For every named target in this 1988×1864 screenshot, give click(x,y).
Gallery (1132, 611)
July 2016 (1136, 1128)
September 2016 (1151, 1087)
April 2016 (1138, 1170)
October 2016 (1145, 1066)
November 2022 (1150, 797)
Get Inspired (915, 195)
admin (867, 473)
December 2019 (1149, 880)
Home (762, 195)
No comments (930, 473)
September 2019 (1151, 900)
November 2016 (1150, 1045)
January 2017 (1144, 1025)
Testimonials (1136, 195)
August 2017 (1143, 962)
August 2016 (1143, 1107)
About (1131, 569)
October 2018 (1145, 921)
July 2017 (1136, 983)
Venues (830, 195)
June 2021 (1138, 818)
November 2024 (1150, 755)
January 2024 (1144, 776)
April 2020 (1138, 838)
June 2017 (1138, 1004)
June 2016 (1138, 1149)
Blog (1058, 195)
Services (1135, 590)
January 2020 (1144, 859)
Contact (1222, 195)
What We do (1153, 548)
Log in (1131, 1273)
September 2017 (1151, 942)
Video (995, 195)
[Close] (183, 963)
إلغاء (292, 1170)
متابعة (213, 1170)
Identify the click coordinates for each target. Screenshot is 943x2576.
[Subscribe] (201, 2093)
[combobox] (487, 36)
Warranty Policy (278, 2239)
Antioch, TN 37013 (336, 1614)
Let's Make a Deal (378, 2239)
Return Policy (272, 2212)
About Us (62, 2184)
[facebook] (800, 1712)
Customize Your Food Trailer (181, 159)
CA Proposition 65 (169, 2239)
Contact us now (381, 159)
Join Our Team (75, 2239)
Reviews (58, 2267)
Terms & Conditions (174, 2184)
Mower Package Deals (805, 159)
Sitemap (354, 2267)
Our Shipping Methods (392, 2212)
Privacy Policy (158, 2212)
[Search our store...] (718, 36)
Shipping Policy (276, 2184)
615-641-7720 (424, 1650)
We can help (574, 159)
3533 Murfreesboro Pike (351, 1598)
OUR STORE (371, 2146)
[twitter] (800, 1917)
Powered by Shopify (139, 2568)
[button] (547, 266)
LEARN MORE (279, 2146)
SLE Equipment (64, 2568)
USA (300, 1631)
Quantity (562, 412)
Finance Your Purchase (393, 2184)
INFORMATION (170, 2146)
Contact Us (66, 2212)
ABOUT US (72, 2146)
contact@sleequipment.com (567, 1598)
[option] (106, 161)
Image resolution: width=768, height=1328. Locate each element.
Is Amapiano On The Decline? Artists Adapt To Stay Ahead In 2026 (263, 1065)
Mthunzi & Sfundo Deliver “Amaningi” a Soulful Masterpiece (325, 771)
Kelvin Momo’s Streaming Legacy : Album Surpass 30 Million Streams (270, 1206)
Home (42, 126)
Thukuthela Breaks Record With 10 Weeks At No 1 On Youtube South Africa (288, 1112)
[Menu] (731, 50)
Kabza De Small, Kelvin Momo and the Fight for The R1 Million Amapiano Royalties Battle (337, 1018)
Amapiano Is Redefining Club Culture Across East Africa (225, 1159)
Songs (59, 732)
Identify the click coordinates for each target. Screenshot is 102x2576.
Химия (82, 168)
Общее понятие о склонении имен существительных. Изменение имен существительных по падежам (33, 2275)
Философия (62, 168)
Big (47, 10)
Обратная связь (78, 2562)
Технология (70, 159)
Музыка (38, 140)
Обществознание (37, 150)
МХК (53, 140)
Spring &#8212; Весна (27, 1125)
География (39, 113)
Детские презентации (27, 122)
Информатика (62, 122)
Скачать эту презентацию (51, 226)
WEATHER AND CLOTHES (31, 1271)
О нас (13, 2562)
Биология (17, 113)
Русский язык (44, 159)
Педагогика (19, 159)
####################
▸ About this exercise
Please report how many lines of the entries above contain the string "Momo". Reply with only the number.

▸ Answer section
2